→ **Exercise description**: Print the records from the beginning through the line that contains "This screenshot has width=1456, height=823.", reproducing each line exactly and leaving out the pictures.

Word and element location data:
********
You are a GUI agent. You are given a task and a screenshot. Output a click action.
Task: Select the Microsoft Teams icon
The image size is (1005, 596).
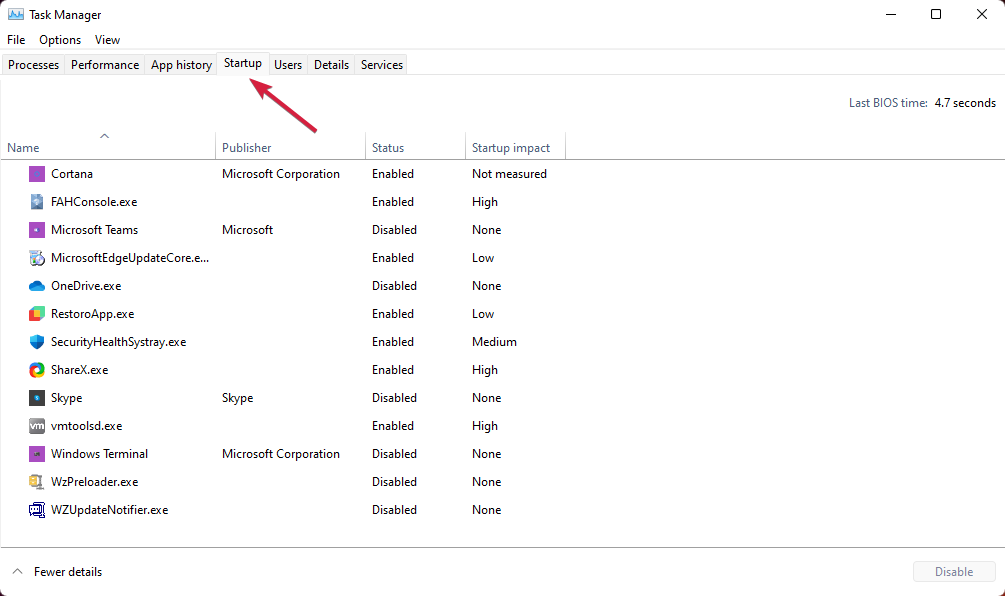coord(37,230)
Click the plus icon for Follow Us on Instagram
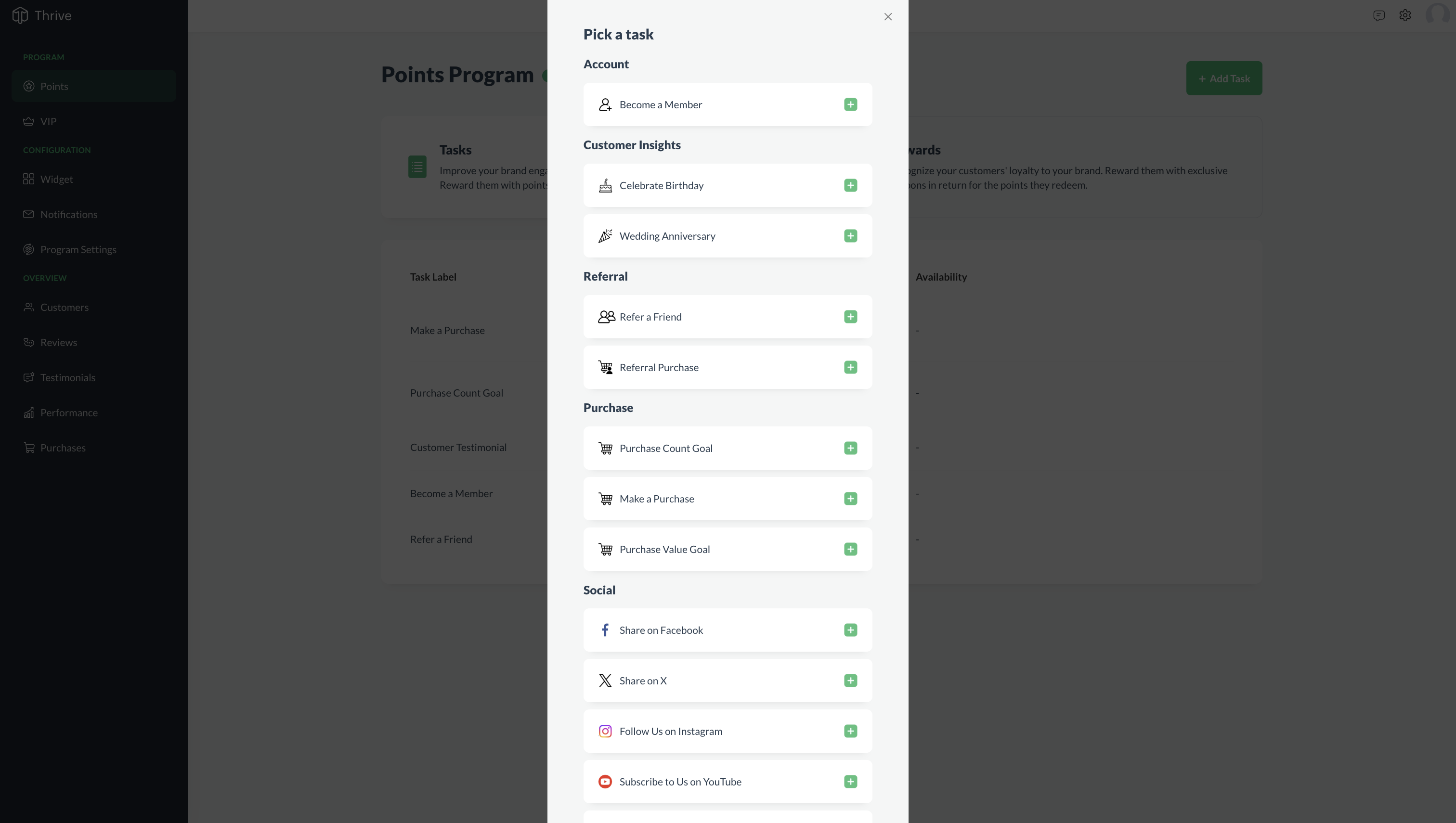This screenshot has width=1456, height=823. click(x=850, y=732)
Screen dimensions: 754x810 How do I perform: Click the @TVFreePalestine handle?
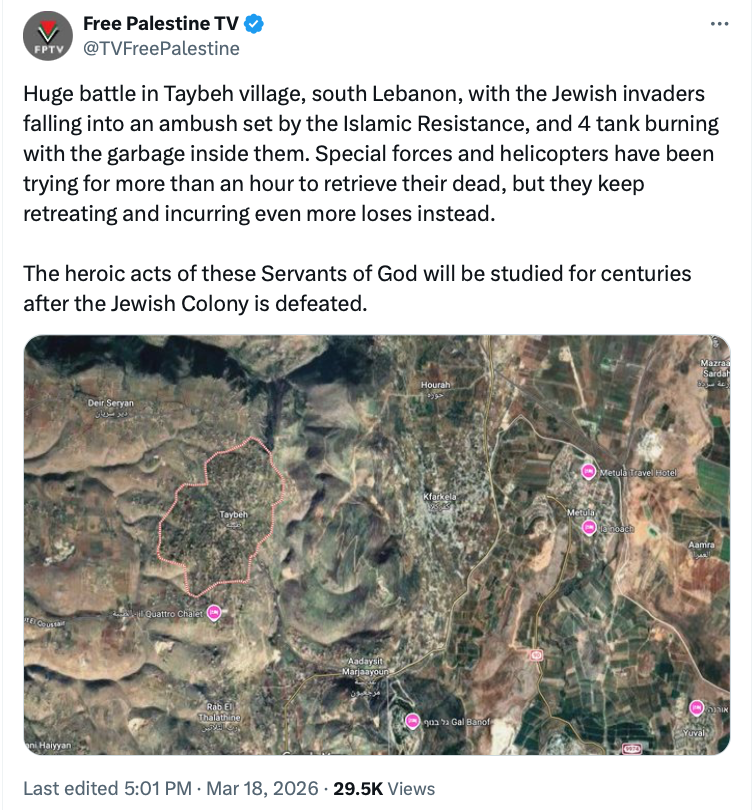click(161, 48)
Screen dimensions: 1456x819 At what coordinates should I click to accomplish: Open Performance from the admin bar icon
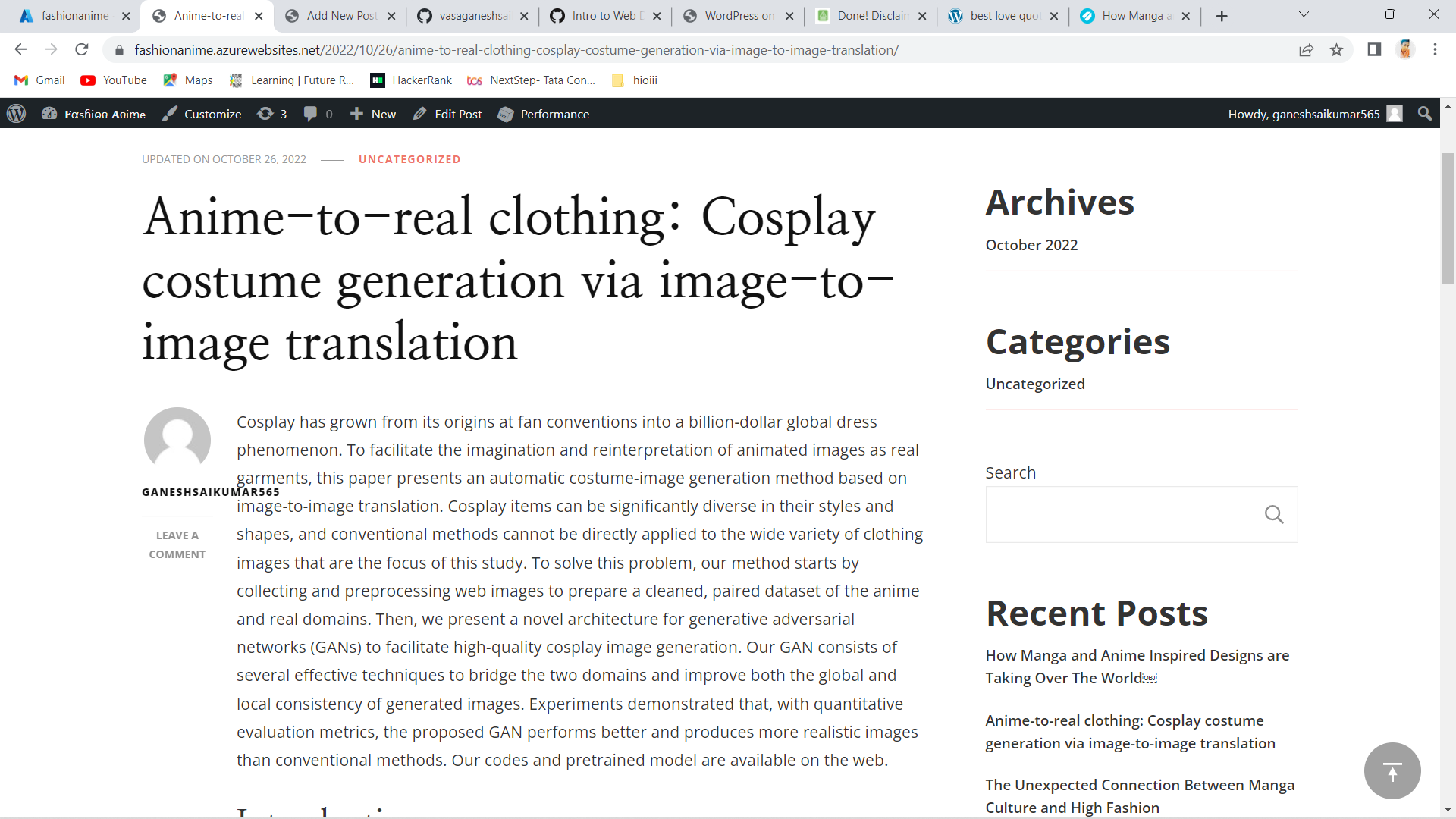[507, 114]
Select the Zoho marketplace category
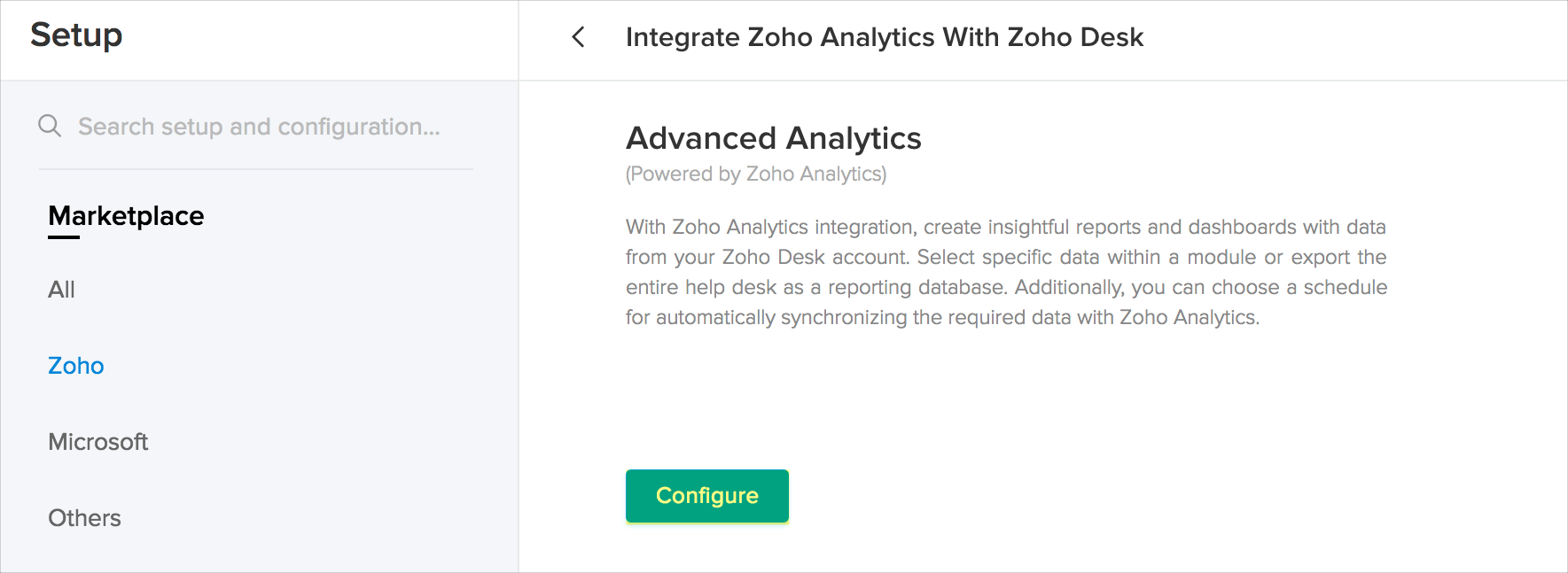Screen dimensions: 1568x573 click(76, 366)
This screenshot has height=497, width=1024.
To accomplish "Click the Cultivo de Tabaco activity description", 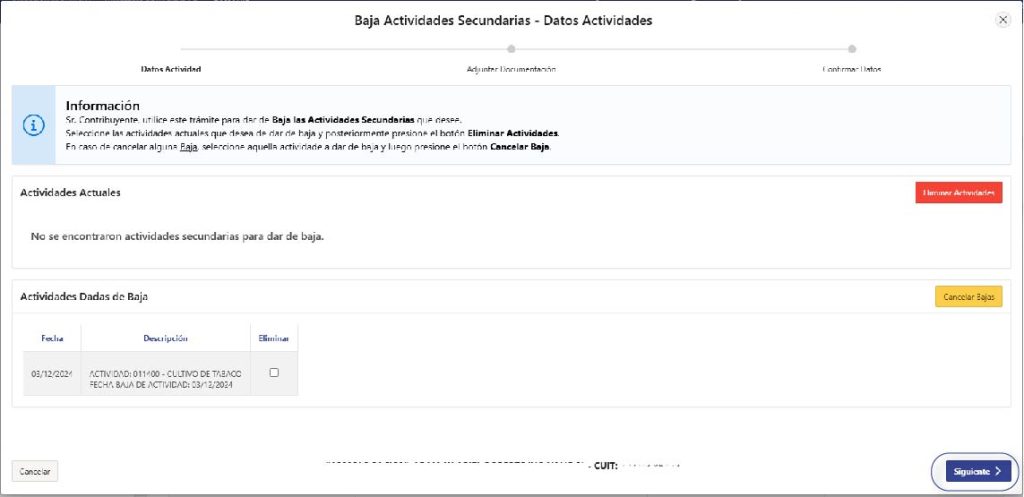I will pos(165,373).
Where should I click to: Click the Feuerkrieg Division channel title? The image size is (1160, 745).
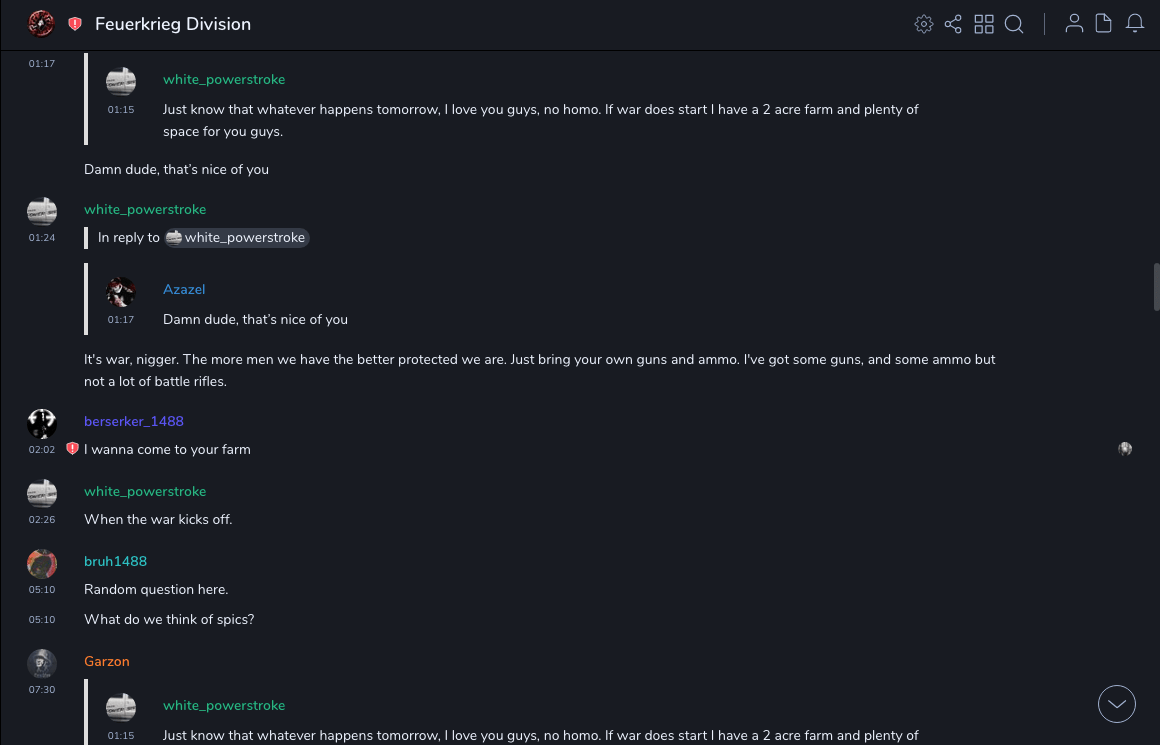coord(173,24)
********
→ **Reply**:
You are a GUI agent. You are given a task and a screenshot. Output a click action.
Task: Select the Microsoft Teams icon
The image size is (1005, 596).
coord(37,230)
Click the plus icon for Follow Us on Instagram
This screenshot has width=1456, height=823. click(x=850, y=732)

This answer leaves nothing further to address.